• _WHAT YOU NEED TO DO_
Line by line, please look for the word "computer" in the following records, then copy each line you find it in.

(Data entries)

***

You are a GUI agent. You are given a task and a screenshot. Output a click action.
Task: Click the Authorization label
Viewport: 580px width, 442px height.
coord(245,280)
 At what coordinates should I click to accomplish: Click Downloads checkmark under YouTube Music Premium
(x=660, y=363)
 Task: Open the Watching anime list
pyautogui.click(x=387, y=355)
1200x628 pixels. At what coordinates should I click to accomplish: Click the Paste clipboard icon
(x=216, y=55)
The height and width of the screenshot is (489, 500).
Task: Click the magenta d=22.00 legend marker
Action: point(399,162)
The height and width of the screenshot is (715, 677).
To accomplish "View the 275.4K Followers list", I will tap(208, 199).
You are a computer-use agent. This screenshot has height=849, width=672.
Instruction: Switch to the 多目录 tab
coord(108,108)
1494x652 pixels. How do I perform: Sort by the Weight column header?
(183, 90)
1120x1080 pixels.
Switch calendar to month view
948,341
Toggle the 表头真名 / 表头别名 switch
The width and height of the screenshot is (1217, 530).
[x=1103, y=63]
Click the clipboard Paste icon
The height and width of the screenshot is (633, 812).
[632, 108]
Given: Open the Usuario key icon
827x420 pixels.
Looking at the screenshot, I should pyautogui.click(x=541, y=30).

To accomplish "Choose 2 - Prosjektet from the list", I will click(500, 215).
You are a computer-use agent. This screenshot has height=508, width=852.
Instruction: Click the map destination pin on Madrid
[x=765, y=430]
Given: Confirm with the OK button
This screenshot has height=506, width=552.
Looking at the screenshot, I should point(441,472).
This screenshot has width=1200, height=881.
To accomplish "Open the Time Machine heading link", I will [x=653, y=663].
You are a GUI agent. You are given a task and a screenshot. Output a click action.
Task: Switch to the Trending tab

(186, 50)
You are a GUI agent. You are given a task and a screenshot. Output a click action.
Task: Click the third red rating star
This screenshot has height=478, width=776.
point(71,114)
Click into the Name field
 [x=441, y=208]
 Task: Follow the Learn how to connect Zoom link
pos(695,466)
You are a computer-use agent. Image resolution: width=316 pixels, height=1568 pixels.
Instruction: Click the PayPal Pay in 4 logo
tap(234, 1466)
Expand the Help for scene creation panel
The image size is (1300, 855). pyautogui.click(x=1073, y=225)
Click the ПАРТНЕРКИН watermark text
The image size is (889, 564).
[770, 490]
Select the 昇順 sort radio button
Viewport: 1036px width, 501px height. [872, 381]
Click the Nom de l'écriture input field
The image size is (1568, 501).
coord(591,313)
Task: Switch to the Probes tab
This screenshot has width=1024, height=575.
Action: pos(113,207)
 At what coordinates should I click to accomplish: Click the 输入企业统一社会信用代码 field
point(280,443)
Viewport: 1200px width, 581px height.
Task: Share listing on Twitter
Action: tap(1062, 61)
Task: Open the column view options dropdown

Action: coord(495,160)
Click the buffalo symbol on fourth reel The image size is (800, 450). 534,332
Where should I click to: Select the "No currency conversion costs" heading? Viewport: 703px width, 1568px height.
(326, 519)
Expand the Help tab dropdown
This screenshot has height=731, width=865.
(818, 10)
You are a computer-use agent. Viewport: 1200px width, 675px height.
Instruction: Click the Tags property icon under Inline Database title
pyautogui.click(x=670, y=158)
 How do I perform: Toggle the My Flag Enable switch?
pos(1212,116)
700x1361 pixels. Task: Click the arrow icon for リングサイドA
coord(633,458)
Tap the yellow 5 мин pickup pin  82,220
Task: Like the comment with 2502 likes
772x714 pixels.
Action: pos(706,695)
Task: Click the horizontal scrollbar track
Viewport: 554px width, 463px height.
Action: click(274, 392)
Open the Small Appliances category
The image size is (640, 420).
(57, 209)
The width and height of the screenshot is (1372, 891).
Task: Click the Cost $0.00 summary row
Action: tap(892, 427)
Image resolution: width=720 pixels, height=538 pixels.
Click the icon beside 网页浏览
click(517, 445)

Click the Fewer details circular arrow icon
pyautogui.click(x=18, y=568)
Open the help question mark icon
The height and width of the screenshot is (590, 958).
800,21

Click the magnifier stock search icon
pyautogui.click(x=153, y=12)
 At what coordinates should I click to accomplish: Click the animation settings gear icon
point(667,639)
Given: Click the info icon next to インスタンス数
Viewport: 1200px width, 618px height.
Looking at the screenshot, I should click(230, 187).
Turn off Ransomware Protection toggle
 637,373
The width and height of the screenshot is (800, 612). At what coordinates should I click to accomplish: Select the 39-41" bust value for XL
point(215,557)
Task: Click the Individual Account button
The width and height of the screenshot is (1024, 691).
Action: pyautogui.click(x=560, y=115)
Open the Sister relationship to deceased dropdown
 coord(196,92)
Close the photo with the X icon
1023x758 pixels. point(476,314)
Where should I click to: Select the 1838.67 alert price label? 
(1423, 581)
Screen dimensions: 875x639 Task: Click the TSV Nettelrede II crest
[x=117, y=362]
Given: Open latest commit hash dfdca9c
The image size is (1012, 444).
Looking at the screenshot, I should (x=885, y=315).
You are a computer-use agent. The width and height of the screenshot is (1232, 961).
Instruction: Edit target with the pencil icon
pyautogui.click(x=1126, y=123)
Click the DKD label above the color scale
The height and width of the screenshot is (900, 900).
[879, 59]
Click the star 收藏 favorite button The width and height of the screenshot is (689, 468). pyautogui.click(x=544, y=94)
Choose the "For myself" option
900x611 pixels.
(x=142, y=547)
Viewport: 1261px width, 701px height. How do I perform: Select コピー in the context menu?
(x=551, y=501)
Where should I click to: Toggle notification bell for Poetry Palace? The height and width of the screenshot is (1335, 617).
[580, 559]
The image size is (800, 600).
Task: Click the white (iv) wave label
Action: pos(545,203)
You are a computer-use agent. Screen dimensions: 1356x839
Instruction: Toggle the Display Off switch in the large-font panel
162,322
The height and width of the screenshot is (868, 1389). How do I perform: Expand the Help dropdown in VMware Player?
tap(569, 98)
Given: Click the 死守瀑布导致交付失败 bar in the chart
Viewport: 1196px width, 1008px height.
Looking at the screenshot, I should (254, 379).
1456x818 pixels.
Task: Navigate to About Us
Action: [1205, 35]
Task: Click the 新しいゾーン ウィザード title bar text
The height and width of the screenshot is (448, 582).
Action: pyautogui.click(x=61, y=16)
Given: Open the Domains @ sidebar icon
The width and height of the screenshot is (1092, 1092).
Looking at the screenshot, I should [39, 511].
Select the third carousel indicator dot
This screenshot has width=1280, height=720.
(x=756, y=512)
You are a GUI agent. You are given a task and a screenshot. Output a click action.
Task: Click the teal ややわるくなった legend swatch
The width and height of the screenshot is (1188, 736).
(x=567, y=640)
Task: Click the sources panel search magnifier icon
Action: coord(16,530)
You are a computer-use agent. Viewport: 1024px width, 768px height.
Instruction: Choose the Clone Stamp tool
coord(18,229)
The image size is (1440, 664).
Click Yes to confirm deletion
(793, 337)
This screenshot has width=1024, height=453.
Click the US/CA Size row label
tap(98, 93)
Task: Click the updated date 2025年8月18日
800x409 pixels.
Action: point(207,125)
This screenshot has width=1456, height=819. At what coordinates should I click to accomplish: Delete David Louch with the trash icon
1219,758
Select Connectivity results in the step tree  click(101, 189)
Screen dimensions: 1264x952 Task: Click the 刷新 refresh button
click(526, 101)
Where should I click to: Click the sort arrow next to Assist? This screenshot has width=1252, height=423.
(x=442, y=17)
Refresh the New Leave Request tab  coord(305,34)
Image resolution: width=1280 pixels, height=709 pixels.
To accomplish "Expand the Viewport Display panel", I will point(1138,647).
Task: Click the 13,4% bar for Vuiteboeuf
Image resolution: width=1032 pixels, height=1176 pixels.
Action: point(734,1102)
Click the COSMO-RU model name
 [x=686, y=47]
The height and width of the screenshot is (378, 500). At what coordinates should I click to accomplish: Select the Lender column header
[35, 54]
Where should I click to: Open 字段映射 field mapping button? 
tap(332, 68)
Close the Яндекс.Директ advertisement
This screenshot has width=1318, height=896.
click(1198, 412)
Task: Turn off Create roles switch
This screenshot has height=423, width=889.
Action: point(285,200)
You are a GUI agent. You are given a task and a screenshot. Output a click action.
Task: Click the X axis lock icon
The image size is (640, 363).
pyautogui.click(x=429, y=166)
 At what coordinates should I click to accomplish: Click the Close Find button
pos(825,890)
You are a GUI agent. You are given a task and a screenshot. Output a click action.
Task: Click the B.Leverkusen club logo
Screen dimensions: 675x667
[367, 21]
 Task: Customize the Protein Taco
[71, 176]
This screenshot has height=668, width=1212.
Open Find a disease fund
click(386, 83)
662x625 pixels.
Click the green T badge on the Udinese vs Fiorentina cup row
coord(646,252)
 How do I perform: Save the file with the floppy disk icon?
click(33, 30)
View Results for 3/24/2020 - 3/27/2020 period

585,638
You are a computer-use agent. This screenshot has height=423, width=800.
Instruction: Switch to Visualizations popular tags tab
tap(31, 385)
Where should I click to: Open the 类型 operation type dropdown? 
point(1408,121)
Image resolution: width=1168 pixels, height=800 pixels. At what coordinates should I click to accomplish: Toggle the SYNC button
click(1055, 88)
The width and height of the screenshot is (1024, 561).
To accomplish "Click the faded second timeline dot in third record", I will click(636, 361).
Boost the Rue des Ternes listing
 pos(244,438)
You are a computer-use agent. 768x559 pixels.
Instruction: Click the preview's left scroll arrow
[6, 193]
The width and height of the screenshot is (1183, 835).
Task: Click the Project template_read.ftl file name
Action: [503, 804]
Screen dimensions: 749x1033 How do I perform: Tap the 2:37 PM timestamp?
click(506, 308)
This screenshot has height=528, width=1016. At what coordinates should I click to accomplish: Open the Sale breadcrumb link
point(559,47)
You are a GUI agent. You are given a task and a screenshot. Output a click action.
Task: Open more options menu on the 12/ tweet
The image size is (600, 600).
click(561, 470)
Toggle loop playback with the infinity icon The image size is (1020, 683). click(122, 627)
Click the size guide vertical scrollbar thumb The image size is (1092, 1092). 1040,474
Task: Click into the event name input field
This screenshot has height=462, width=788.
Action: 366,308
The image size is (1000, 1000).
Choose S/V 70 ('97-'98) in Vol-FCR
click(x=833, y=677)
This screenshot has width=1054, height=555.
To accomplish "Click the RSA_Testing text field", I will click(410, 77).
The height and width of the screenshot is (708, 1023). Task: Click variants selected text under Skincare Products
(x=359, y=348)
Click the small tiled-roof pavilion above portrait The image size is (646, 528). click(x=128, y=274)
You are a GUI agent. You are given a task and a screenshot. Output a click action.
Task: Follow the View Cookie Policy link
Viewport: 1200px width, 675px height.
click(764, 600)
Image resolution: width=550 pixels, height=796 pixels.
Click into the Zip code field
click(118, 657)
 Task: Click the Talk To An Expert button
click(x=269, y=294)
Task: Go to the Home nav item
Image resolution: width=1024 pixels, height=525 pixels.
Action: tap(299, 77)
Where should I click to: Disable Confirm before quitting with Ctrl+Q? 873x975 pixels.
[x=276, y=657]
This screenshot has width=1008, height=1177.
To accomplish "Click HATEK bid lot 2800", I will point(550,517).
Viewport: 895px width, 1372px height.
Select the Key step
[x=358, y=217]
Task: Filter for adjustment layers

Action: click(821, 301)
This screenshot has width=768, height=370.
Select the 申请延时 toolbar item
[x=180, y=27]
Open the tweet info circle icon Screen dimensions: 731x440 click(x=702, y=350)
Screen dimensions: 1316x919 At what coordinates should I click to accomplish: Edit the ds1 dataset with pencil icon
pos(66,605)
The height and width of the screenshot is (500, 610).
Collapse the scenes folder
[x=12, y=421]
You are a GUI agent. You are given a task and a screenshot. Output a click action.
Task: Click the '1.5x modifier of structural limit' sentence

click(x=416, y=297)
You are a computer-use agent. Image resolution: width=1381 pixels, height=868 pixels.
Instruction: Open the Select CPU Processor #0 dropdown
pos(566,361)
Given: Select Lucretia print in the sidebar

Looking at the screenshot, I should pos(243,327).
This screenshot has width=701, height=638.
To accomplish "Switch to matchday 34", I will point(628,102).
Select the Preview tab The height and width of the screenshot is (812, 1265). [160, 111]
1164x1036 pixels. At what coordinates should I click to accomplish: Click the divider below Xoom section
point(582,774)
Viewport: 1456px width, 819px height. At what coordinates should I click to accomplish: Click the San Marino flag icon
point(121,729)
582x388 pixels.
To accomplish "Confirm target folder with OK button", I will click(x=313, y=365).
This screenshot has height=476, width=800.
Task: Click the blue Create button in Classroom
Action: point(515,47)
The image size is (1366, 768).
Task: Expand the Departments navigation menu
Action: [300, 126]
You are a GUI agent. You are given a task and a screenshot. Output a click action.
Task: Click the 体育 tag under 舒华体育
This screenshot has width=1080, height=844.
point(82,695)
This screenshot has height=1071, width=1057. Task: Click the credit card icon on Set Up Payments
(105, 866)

***

• _SOLUTION FOR THIS EXERCISE_
You are a computer-use agent. This screenshot has height=849, width=672.
You are a computer-use agent. This screenshot has height=508, width=852.
You are a computer-use agent. Image resolution: width=316 pixels, height=1568 pixels.
You are a computer-use agent. Viewport: 1200px width, 675px height.
You are a computer-use agent. The width and height of the screenshot is (1232, 961).
You are a computer-use agent. Screen dimensions: 1356x839
You are a computer-use agent. Viewport: 1024px width, 768px height.
You are a computer-use agent. This screenshot has height=423, width=800.
You are a computer-use agent. 768x559 pixels.
You are a computer-use agent. Image resolution: width=1381 pixels, height=868 pixels.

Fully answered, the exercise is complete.